SKIP LOCKED means a row already locked by another worker is invisible to this query, so concurrent workers naturally partition the queue without coordination. The UPDATE ... RETURNING wraps the claim and the state transition in one statement, so there is no window where a row is "claimed but still pending."

6. Formula Engine Cache Invalidation

The RecalcWorker caches a FormulaEngine per table_id (_engines). Without invalidation, a field rename or type change leaves the worker computing against a stale schema. The service calls worker.invalidate_engine(table_id) on every field create/update/delete.

# src/agentkit/bitable/service.py — _invalidate_engine_cache
def _invalidate_engine_cache(self, table_id: str) -> None:
    if self._recalc_worker is not None:
        self._recalc_worker.invalidate_engine(table_id)

The construction-order wrinkle: the service creates the worker, but the worker needs a back-reference to the service for recalc triggers. This cycle is broken by set_recalc_worker() — the service constructs the worker, then registers itself. Cache invalidation is the service calling into the worker; recalc triggering is the worker calling into the service. Both directions work because registration happens after construction.

7. Composite Cursor Pagination for Non-id Sorts

When a list endpoint sorts by a field value (not the primary key), the naive WHERE id > cursor breaks: the cursor is an id, but the sort is by sort_val, so the next page is wrong. The fix is a composite cursor: base64-encoded JSON carrying both the last row's id and its sort values.

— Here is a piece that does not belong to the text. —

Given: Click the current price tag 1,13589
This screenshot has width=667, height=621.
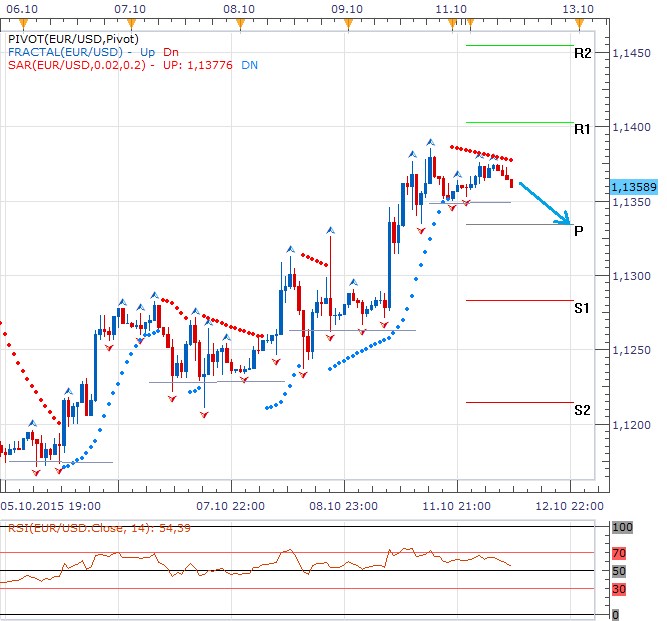Looking at the screenshot, I should (633, 186).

{"id": "rec_abc", "sv": ["2026-06-20", "high"]}

The repository decodes the cursor and uses a row-value comparison to fetch the next page:

-- ASC sort
WHERE (sort_col1, sort_col2, id) > (cursor_val1, cursor_val2, cursor_id)
-- DESC sort
WHERE (sort_col1, sort_col2, id) < (cursor_val1, cursor_val2, cursor_id)

The id is always the final tie-breaker so pagination is stable even when sort values collide. This lives in src/agentkit/bitable/repository.py (list_records_filtered).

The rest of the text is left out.